Roll Up Bar Short Springs

Top Hooks

Muscle Focus

Spinal Extensors

Erector Spinae, Semispinalis, Deep Posterior Spinal Group

  • Maintain the tall straight posture to resist the torso rounding.

  • Work with the scapular upward rotators and shoulder flexors to pull the bar above the head and hinge back.


Spinal Stabilizers

Transversus Abdominis, Rectus Abdominis, Internal Oblique, External Oblique, Erector Spinae, Semispinalis, Deep Posterior Spinal Group

  • Assist the spinal extensors to keep the spine stable and the tall straight back posture.



Shoulder Flexors

Anterior Deltoid, Pectoralis Major, Coracobrachialis, Biceps Brachii

  • Lift the bar up and work with the spinal extensors and scapular upward rotators to pull the bar above the head even in the hinge.

Scapular Depressors

Lower Trapezius, Serratus Anterior, Latissimus Dorsi, Pectoralis Minor

  • Keep the shoulders down away from the ears.


Scapular Upward Rotators

Serratus Anterior, Trapezius

  • Allow for the overhead reach by swinging the scapulae down and under the armpits.

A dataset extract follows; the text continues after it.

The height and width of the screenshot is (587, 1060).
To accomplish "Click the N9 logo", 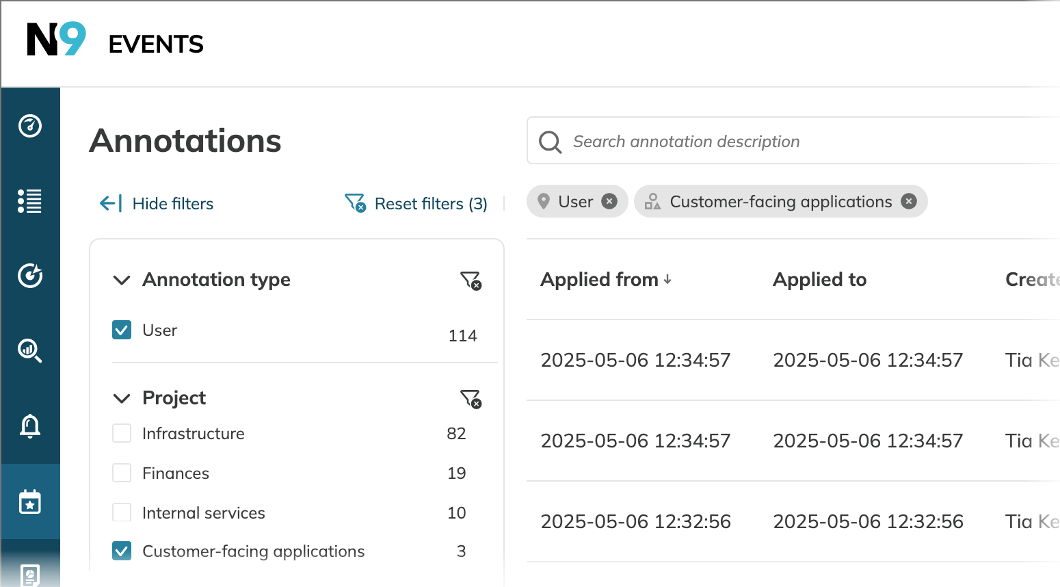I will (x=57, y=40).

  • Work with the spinal extensors and shoulder flexors to pull the bar above the head even in the hinge.


Other Muscles at Play

  • Hip flexors aid the spinal flexors in the hinge but should not overwork.

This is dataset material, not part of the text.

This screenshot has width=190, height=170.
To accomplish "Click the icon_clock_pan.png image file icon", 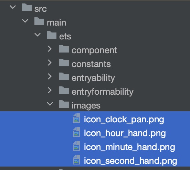I will point(76,118).
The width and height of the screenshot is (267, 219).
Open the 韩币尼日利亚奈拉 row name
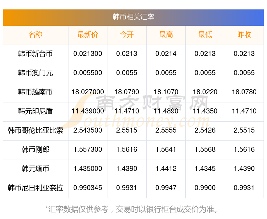35,188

  • Knee extensors keep the knees straight, especially when lying flat.

  • Dorsiflexors keep the feet flexed against the poles when sitting.


Objectives
  • Strengthens the posterior spinal muscles to support pulling the bar and executing a controlled hinge.

  • Trains coordinated spinal and scapular stabilization during an overhead reach.

  • Enhances co‐contraction of the back and abdominal muscles to create balanced, integrated core support.

  • Focus on breathing to synchronize the movement.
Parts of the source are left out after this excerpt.